Le collège Charlotte-Delbo ne communiquera pas physiquement avec le parc Léon-Salagnac, sa cour en « îlot vert » se trouvant légèrement encaissée par rapport à lui. Reste que ses espaces récréatifs s’en trouveront embellis, tout en cantonnant les élèves dans le périmètre clairement défini du collège. N’oubliant rien, un recours aux énergies renouvelables – de la géothermie extraite du réseau de chaleur de la ville – lui vaudront le label d’État E+C- (niveau E3C1), pour « bâtiment à énergie positive et émission de carbone réduite ». Modèle à plus d’un titre, Charlotte-Delbo n’est autre que le reflet des exigences du référentiel de qualité environnementale des bâtiments (QEB) du Département. « Il s’agit là d’une méthodologie exigeante, que nous mettons en œuvre pour nos nouvelles constructions et réhabilitations lourdes, avec l’ambition d’une sobriété énergétique exemplaire, explique le président du Département Georges Siffredi. Par ce référentiel, nous avons devancé les obligations règlementaires (RE2020, Ndlr) et veillons à anticiper les normes à venir. » Engendrés par la rénovation urbaine, ce cahier des charges, Gustave-Eiffel (Châtenay-Malabry) et Claude-Nicolas-Ledoux (Le Plessis-Robinson) le respectent à la lettre. Dans son principe, celui-ci impose un seuil de consommations énergétiques – 95 kWh au m2 contre 130 kWh en moyenne à ce jour – et un mix fait a minima de 30 % d’énergies renouvelables (En&R) : solaire, pompes à chaleur, biomasse, etc. À la pointe nord-est d’un nouvel écoquartier – baptisé LaVallée – l’enjeu énergétique était prépondérant à Gustave-Eiffel. Une installation de géothermie couvrira la totalité de ses besoins en chaleur ; ce sera 80 % à Claude-Nicolas-Ledoux.
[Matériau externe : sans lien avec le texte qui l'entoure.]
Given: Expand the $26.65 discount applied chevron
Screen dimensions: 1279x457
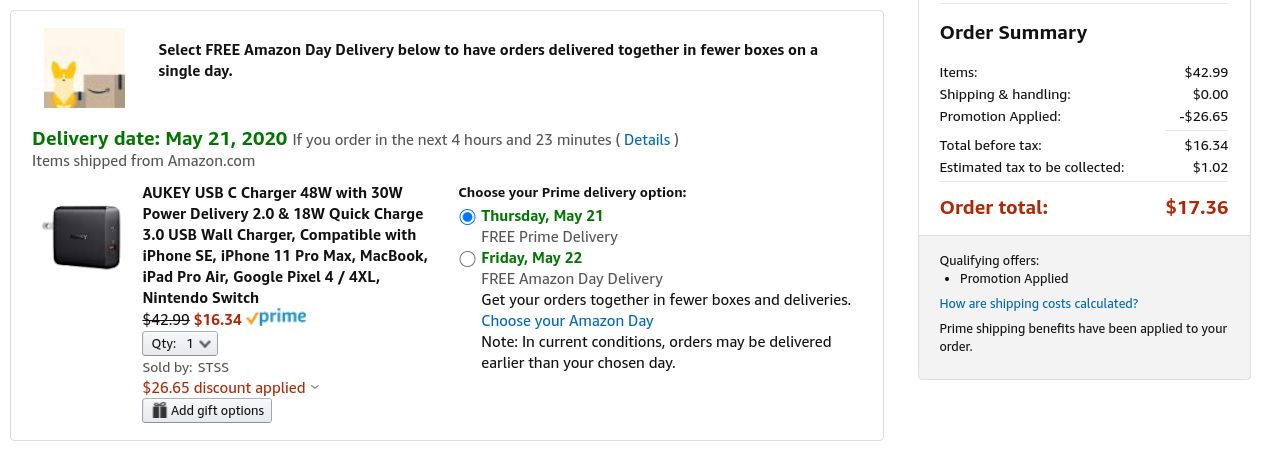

Réserve faite de Gustave-Eiffel – antérieur à l’engagement du Département en la matière -, la production sur place des repas sera la règle, comme dans tout nouveau collège.
LA PRISE EN COMPTE DE LA SANTÉ ET DU CONFORT, À LA FOIS D’HIVER ET D’ÉTÉ, EST LA MARQUE D’UNE CONCEPTION « BIOCLIMATIQUE »


RÉEMPLOI ET RECYCLAGE
Autre prescription du référentiel (QEB) : une cour de récréation en « îlot vert », appropriable par tous, avec sol en béton drainant, généreuses plantations, jardin pédagogique et classe « hors les murs ». « Seule entorse aux critères, Charlotte-Delbo, parce que situé au-dessus de carrières de gypse, ne se prêtait pas à une infiltration des eaux de pluie, concède Pol Creignou. En revanche, nous avons pu préserver les arbres de haute tige existants, tandis qu’à Gustave-Eiffel, la toiture végétalisée de 200 m2 inclura un jardin potager source d’applications pédagogiques. » L’appel à des matériaux biosourcés se manifestera par le recours au bois, pour la charpente à Châtenay-Malabry, pour le plancher au Plessis-Robinson, tandis que Malakoff disposera de faux-plafonds en fibre de bois issue de résidus de coupe. « Il s’agit à chaque fois d’utiliser moins de matériaux d’origine pétrolière, pour des raisons d’empreinte carbone et de pollution, comme le chanvre, qui ne va pas émettre de solvants volatils pendant sa durée de vie, contrairement au polystyrène », insiste Pol Creignou. Au terme de ces trois chantiers (février 2026 pour Gustave-Eiffel ; avril 2026 pour Claude-Nicolas-Ledoux), 90 % des déchets devront avoir trouvé leur solution de valorisation, à l’image de Charlotte-Delbo, ayant fait objet d’une dépollution pyrotechnique. Recyclage d’un côté, réemploi de l’autre ; le Département tâchera aussi de sauver ce qui peut l’être des ex-collèges, remis au bon vouloir des villes. « Pour la première fois, un marché de réemploi a été notifié et s’étend des portes aux fenêtres, en passant par le mobilier », explique Pol Creignou. Bouclant la boucle, toute une filière est en train de se construire pour donner une seconde vie à ces matériaux.